Als die Morgenröte den Himmel
verbrannte -
waren die Jahre der Kindheit
noch rein

Als die Sonne das Dunkel
verbannte -
zogen die ersten Schatten
über das SEIN

Für den, dem unter weißblauem Himmel
die Gischt
kraftlos verlief,
war es ein Spiel

weil nur der, der es wußte,
auch die weißblauen Häuser
umarmte -
leider nicht jedermanns Ziel !

© winni

Lunatra
Beiträge: 53
Amateur



19.10.2009 13:03
RE: Weiße Häuser antworten

Sehr schöne Zeilen, die im Augenblick in meinem Berufsleben ganz gut reinpassen bzw eher zu meinem Klientel.
In deinen kleinen Versen kann ich meine Empathie ganz gut wieder finden und den Unterschied zwischen meinen "Sorgen" und den alltäglichen Gedankengänge von mir und den von meinen Klienten.

Sehr geschickt von dir geschrieben, so dass jeder dazu angehalten werden sollte, für einige Minuten drüber nach zu denken. Denn es lohnt sich ;)

ganz liebe Grüße
Luni

winni
Beiträge: 1.445
Treue Seele



19.10.2009 14:10
RE: Weiße Häuser antworten

Guten Tag, liebe Luni . . .

Danke für dein Geschriebenes, dem ich nur noch hinzufügen will, all das, was uns in der Stille berührt, hat einen Sinn. So nehme ich an, auch die Sätze die sich mir angeboten haben, auf daß ich sie schreibe . . .
Es gibt so viele unwichtige Gedanken die das 'Eigentliche' verdecken.
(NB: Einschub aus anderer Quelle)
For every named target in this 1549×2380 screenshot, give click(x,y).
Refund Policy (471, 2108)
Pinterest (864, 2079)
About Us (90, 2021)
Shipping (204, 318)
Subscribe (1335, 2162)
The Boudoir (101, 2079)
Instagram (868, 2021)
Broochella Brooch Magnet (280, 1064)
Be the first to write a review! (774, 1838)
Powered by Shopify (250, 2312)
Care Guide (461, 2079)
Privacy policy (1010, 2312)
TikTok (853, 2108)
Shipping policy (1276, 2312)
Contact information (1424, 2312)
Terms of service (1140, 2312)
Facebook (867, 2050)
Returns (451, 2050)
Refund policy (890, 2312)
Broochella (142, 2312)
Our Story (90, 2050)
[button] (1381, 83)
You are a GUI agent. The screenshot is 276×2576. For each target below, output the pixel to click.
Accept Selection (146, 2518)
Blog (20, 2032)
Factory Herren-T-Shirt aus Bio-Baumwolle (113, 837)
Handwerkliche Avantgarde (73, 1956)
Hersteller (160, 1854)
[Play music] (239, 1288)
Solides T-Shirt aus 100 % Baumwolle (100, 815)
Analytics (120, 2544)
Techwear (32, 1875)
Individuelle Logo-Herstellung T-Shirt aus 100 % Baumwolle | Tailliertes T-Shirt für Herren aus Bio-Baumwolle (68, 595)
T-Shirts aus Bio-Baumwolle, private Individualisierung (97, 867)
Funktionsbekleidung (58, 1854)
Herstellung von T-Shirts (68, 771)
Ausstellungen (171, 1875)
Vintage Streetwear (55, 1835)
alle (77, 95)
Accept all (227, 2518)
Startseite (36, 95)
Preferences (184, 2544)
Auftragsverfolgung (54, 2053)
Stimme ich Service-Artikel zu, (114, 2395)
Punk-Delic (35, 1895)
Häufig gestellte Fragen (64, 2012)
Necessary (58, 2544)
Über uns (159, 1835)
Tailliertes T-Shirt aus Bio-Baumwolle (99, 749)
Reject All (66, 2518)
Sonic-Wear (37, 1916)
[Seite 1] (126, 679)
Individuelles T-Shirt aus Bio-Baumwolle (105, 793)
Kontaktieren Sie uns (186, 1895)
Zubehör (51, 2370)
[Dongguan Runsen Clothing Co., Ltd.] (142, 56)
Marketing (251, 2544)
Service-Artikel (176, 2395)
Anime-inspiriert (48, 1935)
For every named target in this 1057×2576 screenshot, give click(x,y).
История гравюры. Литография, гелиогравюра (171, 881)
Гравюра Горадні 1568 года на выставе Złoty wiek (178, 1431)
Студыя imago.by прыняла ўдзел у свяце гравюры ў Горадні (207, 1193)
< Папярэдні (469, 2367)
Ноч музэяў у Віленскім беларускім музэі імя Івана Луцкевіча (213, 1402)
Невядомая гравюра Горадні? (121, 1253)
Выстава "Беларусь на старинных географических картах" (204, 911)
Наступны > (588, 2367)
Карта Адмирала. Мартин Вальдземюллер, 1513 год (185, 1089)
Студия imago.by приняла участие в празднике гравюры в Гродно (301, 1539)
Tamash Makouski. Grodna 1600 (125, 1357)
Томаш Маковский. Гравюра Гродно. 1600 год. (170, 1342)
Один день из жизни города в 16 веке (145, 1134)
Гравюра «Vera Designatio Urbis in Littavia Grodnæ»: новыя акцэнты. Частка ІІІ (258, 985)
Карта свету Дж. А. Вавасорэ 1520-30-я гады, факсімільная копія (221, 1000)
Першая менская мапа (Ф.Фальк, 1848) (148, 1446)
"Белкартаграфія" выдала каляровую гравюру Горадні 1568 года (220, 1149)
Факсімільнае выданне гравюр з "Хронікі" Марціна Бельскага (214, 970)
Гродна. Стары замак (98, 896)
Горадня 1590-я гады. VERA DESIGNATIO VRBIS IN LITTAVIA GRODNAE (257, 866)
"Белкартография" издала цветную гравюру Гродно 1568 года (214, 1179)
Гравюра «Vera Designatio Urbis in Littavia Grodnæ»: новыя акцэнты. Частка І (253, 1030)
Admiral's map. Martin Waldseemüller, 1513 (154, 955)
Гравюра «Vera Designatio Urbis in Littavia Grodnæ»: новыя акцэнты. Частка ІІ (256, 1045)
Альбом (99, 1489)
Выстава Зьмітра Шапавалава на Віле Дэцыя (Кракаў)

Nochmals mein Dankeschön für deine lieben Zeilen,
Grüsse,
winni

Taube

20.10.2009 11:39
RE: Weiße Häuser antworten

Guten Tag ihr Zwei!
nachdem ich wiedermal dank Winni dazulernen durfte, was <die Gischt> ist,
kann ich bis Strophe 3 ganz gut folgen, auch entstehen schöne <stille> Bilder...
vermischt mit einem Rauschen ab Strophe drei.
Nur mit der Umarmung der weißblauen Häuser habe ich meine Schwierigkeiten:
Winni, meinst du damit vielleicht das Gleiche wie <kEinen Baum zu planzen>?
Und warum dann im Titel nur die Weißen Häuser?
Bitte helft!
LG Iris

Lunatra
Beiträge: 53
Amateur



20.10.2009 12:56
RE: Weiße Häuser antworten

Danke Winni für dein Feedback,
dass mein Gedachtes mit deinen Worten erneut untermauerte



Hallo Taube, schön was von dir wieder zu lesen :)
In meinen Gedanken ergaben die weißblauen Häuser Wolken. Vielleicht geb' ich das nur so als Stichwort rein, bevor ich mich in Schilderungen und Interpretationen verrenne ;)
(ich hoffe, dass ich nicht zu sehr falsch denke, Winni ?! - wenn ja korrigiere mich und verzeih' es mir )

Ich wünsch euch beiden einen super schönen Tag - vorallem bei so einen tollem Herbstwetter

winni
Beiträge: 1.445
Treue Seele



20.10.2009 14:41
RE: Weiße Häuser antworten

Liebe Iris, liebe Luni . . .

Bedanke mich, in der Freude, die mir von Iris gestellte Aufgabe zu erfüllen. Ob mich die Lösung entbindet, da sie sich eigentlich erst in der letzten Strophe entdecken läßt.

Wie Luni es schon sagte, hatte ich bewußt offen gelassen, welchen Sinn man in den 'weißblauen Häusern' ( die scheinbar nutzlos herumstehen,von den Einen umjubelt, wie von Anderen mißachtet ) erkennt.

Aber eine ganz besondere Spurensuche des Findens beginnt, hier ganz zum Schluß . . .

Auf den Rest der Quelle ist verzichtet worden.